Kelly Reichardt è
sempre lì a raccontarci di un’altra America, e non è
soltanto una questione di temi o di modi, prima di ogni cosa è
la geografia a segnare uno scarto decisivo con l’idea stereotipata
che il cinema americano ha esportato oltre l’Atlantico, un po’
come i racconti cult di Breece D’J Pancake, la visione della
Reichardt è l’unico (per quanto possa ricordarmi) caso di
cinema narrativo statunitense radicato in un contesto rurale (è
sempre l’Oregon) che ci restituisce una nazione finalmente più
umana; di conseguenza l’intera filmografia è percorsa da
vibrazioni umaniste interrate in un solco molto europeo, minimale,
scarno: Old Joy, opera del 2006 la cui sinossi poteva ridursi
a tre o quattro parole, è tuttora un manifesto di intimità
applicata alla settima arte, quando il non esplicitare praticamente
niente riesce comunque a fecondare l’interiorità.
Una premessa così
ovvia non poteva che servire a paragonare l’attuale rovescio della
medaglia: mi è parso che Night Moves (2013) abbia una
profondità inferiore ai lavori che l’hanno preceduto. Ora,
con “profondità” si dice tutto e niente, ne sono
consapevole, ma ciò a cui tento di rifarmi non è tanto
uno spessore concettuale, perché se così fosse il film
sotto esame è quello che potenzialmente nella carriera di
Kelly Reichardt presenta un’organicità superiore alle altre
pellicole, no, quello che non pare così profondo è
quella traiettoria sensoriale che faceva tintinnare le nostre corde.
Il colpevole principale di questo mancato magnetismo è la
tendenza della regista ad affidarsi mai come prima di Night Moves
al Racconto, ad una successione calcolata di step che sedano ogni
possibile moto astraente.

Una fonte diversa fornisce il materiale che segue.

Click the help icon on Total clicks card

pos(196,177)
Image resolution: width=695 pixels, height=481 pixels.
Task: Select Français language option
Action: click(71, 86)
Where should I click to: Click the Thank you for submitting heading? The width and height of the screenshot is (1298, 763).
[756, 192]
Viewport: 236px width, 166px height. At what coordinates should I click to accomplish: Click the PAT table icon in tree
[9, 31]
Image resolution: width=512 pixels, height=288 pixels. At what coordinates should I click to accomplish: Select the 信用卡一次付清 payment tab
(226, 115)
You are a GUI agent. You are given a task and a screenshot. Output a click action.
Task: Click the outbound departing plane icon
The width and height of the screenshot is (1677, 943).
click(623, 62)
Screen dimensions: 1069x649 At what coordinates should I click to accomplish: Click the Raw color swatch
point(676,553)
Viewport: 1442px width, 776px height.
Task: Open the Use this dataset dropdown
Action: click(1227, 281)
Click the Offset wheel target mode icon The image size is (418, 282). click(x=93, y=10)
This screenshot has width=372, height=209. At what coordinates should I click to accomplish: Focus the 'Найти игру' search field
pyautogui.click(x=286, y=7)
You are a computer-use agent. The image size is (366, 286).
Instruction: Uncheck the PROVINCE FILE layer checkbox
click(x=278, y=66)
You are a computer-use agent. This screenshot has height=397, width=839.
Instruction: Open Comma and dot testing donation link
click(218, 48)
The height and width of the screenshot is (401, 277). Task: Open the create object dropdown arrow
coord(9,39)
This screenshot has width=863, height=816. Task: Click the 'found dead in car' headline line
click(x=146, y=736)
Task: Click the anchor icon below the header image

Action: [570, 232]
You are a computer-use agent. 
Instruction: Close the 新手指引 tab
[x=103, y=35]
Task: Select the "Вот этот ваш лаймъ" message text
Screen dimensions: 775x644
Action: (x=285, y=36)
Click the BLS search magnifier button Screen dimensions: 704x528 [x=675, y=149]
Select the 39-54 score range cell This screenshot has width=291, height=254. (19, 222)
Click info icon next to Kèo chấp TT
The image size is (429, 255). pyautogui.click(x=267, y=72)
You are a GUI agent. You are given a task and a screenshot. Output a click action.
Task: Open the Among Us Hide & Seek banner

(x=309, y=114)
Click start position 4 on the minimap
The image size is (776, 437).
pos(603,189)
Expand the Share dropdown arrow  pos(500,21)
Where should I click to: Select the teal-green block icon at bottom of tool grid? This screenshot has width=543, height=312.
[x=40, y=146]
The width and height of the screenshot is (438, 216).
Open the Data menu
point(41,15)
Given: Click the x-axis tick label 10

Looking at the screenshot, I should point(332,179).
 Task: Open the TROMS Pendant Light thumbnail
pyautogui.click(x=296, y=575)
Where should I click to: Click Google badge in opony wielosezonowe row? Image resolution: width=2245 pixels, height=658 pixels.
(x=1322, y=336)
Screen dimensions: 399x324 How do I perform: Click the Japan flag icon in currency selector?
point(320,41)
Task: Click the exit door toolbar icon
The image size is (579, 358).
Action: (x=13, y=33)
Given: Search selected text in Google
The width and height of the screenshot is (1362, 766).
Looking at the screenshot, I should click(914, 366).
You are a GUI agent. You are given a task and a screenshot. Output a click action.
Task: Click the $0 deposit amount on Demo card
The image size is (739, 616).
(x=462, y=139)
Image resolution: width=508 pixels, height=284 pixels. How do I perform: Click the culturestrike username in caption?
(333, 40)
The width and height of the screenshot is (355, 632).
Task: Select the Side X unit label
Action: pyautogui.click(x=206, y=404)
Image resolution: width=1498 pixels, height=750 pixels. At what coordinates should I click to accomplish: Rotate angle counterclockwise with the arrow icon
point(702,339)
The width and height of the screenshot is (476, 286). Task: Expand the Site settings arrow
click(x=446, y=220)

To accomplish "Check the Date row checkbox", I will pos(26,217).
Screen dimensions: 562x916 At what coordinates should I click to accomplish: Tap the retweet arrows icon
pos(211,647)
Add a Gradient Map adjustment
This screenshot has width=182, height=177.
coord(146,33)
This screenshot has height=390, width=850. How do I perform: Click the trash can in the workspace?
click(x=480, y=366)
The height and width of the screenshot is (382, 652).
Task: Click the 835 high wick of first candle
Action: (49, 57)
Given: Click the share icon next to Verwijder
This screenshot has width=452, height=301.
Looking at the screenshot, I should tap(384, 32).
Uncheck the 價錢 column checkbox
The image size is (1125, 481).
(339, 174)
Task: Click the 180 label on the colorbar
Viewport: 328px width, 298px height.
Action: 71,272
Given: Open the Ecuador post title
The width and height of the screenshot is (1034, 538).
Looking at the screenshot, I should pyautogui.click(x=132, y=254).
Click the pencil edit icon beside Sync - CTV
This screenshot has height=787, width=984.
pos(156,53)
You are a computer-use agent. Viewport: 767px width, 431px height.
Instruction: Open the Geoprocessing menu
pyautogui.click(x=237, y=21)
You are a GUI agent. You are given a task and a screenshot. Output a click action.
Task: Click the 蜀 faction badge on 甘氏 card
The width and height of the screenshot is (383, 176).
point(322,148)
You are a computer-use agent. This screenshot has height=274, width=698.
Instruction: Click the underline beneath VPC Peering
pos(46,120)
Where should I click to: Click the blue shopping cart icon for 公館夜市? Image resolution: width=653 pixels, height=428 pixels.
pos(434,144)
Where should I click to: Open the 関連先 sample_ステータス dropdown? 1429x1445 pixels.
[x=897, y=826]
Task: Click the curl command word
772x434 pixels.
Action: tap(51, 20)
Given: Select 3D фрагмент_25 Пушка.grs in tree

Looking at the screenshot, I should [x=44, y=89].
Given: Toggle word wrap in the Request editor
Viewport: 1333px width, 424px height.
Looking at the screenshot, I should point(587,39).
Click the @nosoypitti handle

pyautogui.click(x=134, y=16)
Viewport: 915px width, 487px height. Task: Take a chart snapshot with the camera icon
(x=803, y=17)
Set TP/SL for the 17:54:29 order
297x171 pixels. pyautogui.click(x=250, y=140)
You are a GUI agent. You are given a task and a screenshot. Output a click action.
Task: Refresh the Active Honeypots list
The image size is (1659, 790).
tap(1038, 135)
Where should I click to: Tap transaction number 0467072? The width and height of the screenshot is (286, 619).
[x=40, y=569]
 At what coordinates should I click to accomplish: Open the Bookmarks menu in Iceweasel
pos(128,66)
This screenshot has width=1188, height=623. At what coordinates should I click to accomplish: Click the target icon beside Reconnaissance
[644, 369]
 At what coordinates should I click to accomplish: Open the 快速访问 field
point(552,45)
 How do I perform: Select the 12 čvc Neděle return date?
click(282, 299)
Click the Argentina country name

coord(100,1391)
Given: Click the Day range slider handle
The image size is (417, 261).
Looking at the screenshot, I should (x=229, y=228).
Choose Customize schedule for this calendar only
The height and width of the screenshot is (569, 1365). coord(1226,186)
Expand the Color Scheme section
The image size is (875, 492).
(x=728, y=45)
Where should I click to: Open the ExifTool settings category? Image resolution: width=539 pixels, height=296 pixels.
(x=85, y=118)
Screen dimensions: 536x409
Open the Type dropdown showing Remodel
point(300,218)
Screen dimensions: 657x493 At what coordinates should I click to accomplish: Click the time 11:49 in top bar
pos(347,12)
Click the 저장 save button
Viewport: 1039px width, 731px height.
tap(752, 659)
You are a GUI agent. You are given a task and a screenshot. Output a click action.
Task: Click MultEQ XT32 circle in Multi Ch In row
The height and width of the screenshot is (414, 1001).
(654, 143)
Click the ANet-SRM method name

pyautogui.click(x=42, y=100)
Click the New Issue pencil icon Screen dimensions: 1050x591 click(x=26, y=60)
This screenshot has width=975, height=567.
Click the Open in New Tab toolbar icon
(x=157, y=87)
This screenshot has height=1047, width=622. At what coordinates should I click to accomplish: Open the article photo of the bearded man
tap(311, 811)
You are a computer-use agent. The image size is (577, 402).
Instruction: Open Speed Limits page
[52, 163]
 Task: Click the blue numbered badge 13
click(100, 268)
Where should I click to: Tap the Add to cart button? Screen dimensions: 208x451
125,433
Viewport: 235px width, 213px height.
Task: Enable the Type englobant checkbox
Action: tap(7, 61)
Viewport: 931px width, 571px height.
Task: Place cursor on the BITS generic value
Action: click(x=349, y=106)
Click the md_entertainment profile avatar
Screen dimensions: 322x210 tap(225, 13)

È tutto estremamente pragmatico:
ancor prima della messa in scena: c’è il trattare faccende
come ambientalismo ed ecologia, la concretezza, perciò, di una
politica e al richiamarsi ad essa, quindi materiale odierno,
pressoché cronachistico, niente a che fare con l’errabondare
di Meek’s Cutoff (2010) [1]. Poi la presenza di una
relativa esplorazione (anche umana) si fa dato di fatto: apprendiamo
il divario tra idealismo e l’inefficiente applicazione di esso (il
capo della fattoria dirà che l’aver fatto saltare in aria
soltanto una diga è stata un’azione pressoché
inutile), al pari dei drammatici esiti causati dal dilettantismo dei
tre personaggi, e proprio qui si consuma una tragedia che suona a mio
modo di vedere come un’intensificazione un po’ stonata, mi
riferisco all’omicidio di Dena dal carattere estemporaneo, troppo,
poche le premesse che potessero indurre Josh ad un atto simile, una
stecca figlia diretta dell’impianto espositivo che, vista la sua
natura, necessita per lo sguardo spettatoriale di una coerenza
razionale in tutta la durata del film.
Ma queste conclusioni
rimangono insoddisfacenti, si entrerà anche nei meandri del de
gustibus tuttavia di fronte ad un bivio che mette da una parte un
cinema ordinato e fondato su codici abbastanza abituali con annesso
svolgimento del temino, e dall’altra ipoteticamente un cinema
asciugato dei molti artifici banalizzanti che lavora molto bene
nell’area percettiva, io non posso che imboccare la seconda strada,
quella che di certo non porta a Night Moves.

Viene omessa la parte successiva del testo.